Garrow had another, more pressing, appointment with Theresa, snug and content, for the moment, in his bed upstairs.
Chapter 24
Nora stood at the entrance to Davina’s chamber staring at her.
After a moment, Davina frowned.
“What is it, Nora?”
For nearly three weeks, Nora had been careful to be obsequious. She rarely spoke unless addressed, and Davina no longer confided in the maid. Yet, for all their distance from each other, they still had a bond—that time at Ambrose.
Now the girl didn’t answer, merely stepped aside, revealing Jim.
Davina placed her book on the table, removed her spectacles, and stared at the young man as if he were one of Marshall’s visions.
“Jim? What are you doing here?”
For one bright and shining moment, she thought he might have accompanied Marshall. Or had come on Marshall’s behalf. But the young man looked so agitated that any hope was immediately dashed, only to be replaced by dread.
“What is it, Jim?” she asked, more sharply than she intended.
“Your Ladyship,” Jim began, and then hurriedly pulled off his soft woolen cap, clutching it between both of his hands. “Your Ladyship, there is trouble at Ambrose. The earl, he’s being taken away.”
“Taken away?” A hand reached in and squeezed her heart. Davina stood, as if st
anding better prepared her for bad news.
Jim squeezed his hat and then pulled at it with both hands. The young man stood with his head downcast, his shoulders slumped, almost as if he feared she’d take a whip to him for such bad news.
“He hasn’t been the same since you left, Your Ladyship,” he said, his words so soft that she had to strain to hear him. “He stopped talking, and he never comes out of that room. Jacobs says the earl doesn’t even blink, just keeps staring at the wall.”

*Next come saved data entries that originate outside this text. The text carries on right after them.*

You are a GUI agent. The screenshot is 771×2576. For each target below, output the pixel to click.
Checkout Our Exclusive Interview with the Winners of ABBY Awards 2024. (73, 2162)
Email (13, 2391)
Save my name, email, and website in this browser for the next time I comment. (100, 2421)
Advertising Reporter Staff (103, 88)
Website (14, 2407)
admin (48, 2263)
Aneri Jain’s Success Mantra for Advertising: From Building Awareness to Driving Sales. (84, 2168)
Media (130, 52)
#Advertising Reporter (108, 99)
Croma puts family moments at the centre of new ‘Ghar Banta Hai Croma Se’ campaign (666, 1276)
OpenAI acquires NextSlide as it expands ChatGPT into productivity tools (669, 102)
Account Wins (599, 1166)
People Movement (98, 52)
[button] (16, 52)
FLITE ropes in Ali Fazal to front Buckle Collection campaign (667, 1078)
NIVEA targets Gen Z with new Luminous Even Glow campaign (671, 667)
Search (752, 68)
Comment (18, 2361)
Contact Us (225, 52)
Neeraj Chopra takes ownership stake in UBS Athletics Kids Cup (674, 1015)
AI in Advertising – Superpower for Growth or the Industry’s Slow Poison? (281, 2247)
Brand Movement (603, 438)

Her heart was not beating now. The pain in her chest made it difficult to breathe. Or was that simply grief she felt, so sudden and torturous that she didn’t think she could speak?
“Jacobs says that sometimes days go by before he eats anything. It’s just like China.”
Marshall. There, a cogent thought. Dearest Marshall. Dear God, Marshall.
Jim looked at her, finally, his eyes troubled.
“He won’t see me, Your Ladyship. He won’t see anyone.”
He shook his head, his gaze once more fixed on the floor.
“What do you mean, taken away?” Words were possible, after all.
“I overheard the housekeeper, Your Ladyship. She has orders to send him away. To where they put crazy people.”
“Whose orders?” Her hands clutched at her skirts, and for once she didn’t care. Let the fabric become hopelessly wrinkled. Let her be slovenly and unkempt, unladylike and scandalous.
Did it matter?
“It was Mrs. Murray who sent word to the earl’s uncle. Said the earl wasn’t fit to be around normal people no more.”
“Did she?” How odd that she was cold. The day was a temperate one, but she felt like ice invaded her veins, coated her eyelashes, and turned her lips blue. She was the hag of winter.
“I heard what she planned to do, and I knew I couldn’t let them send him away.”
He looked at her, his blue eyes troubled. “I know there’s something not quite right with the earl, Your Ladyship. But he’s a good man, all the same.”